## Information shown

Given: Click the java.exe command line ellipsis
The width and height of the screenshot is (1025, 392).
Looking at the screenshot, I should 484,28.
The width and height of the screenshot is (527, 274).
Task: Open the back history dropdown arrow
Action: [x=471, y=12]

## Written request
Show each line above that contains the string "height". Case counts.

## Solution to the exercise
The width and height of the screenshot is (1025, 392).
The width and height of the screenshot is (527, 274).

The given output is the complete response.